The abstract of my piece is here, and the PDF here.
An excerpt from the article:
What Bourriaud presents in Relational Aesthetics is considered one of the defining aesthetic debates of the late twentieth and early twenty-first centuries. In Artificial Hells: Participatory Art and the Politics of Spectatorship, Bishop writes that Bourriaud’s book helped “render discursive and dialogic projects more amenable to museums and galleries,” and indeed, Bourriaud launched the careers of many artists who have since been the subjects of museum retrospectives and scholarly publications.[5] Taught in contemporary art seminars worldwide, often juxtaposed with its rejoinders, Relational Aesthetics has contributed to the institutionalization of participatory art in the form of MFA programs and artists’ prizes, and provoked “a more critically informed discussion” of the practice.[6]
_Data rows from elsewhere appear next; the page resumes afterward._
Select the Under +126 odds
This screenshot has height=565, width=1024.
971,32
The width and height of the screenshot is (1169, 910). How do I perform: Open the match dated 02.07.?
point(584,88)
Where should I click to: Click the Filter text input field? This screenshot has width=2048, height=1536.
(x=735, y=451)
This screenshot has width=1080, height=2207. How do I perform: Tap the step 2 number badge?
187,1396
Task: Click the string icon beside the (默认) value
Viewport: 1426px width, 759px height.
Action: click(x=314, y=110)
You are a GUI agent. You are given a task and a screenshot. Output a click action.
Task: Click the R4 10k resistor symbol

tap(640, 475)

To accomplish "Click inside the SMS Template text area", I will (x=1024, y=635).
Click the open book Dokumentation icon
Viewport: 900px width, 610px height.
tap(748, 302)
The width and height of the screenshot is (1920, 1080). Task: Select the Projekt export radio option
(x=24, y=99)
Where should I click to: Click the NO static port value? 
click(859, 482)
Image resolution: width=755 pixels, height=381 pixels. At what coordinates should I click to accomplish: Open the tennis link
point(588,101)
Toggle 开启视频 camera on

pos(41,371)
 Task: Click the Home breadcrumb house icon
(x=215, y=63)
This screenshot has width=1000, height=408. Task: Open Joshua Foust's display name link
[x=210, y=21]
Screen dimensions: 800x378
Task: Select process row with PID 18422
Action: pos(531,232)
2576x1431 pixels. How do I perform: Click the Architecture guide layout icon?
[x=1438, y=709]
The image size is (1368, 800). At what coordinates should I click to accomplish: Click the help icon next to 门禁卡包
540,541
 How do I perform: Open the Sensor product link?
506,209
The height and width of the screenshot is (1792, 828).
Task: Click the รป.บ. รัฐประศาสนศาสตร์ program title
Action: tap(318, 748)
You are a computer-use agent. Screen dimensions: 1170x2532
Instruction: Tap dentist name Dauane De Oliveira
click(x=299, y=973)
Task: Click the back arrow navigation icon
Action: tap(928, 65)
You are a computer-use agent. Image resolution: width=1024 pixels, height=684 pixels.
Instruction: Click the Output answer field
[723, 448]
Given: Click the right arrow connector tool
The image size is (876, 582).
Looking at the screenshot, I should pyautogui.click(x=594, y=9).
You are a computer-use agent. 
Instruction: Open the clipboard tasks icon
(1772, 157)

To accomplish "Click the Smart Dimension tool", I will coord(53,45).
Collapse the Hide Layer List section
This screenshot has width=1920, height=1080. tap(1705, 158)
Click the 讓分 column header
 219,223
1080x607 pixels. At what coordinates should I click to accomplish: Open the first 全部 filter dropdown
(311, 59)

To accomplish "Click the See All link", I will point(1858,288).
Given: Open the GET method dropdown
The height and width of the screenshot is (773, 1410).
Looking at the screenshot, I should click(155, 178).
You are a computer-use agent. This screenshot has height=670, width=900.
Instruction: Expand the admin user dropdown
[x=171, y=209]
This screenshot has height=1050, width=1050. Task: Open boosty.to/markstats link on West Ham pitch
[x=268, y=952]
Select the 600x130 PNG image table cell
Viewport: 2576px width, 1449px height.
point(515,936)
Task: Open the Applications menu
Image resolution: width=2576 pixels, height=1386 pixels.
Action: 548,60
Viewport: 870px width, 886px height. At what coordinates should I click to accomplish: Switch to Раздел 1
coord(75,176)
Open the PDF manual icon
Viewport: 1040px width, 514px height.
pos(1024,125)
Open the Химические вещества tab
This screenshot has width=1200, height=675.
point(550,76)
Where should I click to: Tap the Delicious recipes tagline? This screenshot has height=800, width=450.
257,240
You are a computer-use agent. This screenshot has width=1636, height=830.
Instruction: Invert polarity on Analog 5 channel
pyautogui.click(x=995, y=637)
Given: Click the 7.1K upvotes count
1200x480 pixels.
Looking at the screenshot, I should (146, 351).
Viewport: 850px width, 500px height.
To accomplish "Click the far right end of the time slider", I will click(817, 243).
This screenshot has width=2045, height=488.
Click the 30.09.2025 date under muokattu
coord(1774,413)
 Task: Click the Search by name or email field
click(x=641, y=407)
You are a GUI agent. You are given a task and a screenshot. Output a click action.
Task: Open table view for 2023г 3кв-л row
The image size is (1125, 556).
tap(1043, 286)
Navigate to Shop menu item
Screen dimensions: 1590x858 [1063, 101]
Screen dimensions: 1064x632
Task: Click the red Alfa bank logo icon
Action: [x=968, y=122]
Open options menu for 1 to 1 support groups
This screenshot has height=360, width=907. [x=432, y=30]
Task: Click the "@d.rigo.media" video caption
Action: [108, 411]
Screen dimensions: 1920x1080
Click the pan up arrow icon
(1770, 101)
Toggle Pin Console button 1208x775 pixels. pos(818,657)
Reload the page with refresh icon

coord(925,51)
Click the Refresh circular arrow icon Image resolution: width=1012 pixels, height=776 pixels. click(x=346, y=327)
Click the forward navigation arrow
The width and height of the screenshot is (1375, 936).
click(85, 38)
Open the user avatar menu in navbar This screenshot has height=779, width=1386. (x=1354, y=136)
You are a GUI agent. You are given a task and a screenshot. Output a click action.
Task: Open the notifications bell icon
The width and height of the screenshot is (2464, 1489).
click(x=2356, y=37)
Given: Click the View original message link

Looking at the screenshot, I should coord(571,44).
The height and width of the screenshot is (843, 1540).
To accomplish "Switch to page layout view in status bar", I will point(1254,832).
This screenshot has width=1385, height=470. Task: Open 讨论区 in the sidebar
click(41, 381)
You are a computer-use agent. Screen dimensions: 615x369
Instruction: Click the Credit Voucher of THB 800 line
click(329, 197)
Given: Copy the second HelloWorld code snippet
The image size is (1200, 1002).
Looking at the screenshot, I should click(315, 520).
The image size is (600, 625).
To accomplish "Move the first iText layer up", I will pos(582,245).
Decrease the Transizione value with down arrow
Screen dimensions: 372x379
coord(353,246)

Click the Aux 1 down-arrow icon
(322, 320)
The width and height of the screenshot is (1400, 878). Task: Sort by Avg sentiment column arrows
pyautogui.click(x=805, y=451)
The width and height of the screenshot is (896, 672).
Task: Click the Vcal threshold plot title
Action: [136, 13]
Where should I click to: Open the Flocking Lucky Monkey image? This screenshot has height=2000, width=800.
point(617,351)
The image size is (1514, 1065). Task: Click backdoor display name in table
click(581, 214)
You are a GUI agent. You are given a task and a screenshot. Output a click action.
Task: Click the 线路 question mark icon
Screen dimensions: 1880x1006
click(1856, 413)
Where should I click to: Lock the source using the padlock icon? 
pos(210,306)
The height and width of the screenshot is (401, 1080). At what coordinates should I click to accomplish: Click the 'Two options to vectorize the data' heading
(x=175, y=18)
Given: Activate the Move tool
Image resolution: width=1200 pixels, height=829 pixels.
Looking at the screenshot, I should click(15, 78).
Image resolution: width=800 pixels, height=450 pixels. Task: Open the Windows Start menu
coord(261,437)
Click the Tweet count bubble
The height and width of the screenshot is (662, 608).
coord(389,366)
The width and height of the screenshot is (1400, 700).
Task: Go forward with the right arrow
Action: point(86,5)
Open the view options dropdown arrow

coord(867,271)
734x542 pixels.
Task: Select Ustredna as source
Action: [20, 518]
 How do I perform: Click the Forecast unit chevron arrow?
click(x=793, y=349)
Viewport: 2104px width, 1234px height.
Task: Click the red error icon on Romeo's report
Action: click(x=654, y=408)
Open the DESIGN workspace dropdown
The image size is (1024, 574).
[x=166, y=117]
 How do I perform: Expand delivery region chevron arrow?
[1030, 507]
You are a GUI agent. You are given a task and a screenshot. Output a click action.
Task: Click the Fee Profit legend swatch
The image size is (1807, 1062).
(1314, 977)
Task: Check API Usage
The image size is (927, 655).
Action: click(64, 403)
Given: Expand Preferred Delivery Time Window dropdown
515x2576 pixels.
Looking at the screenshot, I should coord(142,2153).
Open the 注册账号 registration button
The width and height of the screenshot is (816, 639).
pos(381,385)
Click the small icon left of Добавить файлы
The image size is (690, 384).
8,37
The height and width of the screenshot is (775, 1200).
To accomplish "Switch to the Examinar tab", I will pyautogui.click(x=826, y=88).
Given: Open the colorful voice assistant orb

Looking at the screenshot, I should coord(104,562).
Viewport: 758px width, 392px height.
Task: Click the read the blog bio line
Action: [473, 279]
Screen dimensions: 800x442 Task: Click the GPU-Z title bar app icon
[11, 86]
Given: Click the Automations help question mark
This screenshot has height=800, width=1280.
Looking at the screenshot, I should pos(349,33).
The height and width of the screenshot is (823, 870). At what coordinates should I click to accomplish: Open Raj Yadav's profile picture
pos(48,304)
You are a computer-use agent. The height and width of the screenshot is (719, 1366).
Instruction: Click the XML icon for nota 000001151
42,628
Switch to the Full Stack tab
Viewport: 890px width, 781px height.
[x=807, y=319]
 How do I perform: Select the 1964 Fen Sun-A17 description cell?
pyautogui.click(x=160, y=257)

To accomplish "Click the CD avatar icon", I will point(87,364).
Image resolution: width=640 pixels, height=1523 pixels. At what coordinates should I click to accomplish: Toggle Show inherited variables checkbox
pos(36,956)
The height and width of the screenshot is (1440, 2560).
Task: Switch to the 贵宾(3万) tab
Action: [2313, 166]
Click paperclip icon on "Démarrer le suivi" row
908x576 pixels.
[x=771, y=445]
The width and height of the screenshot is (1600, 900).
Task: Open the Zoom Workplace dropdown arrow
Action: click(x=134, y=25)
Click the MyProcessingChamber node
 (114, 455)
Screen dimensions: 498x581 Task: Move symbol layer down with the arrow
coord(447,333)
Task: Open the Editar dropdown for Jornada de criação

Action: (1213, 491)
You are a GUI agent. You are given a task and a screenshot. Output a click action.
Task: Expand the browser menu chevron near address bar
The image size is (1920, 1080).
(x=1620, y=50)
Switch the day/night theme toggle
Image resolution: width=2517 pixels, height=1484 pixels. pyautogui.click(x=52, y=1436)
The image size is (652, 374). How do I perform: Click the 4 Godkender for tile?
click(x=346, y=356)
Given such canonization of relational aesthetics and relational art, this article argues that it is crucial to examine the origins, composition and implications of these concepts. Relational aesthetics must be contextualized alongside the paradigms, neologisms and vocabularies that Bourriaud has subsequently developed for the discourse surrounding contemporary artistic creation. Readers and viewers of Bourriaud’s work should understand that regardless of the artists he situates in these evolving, interrelated, conceptual frameworks, he is his own best and most prototypical aesthetic “service provider.” He views his paradigms as creative interventions – “theoretical tools” and “kick starts” for art makers, viewers and philosophers.[7] If what Bourriaud calls his “theory of form” is now serving in an art historical context, it is essential to situate his publications in a historical discursive tradition, and to understand the tradition in which Bourriaud would situate himself.[8]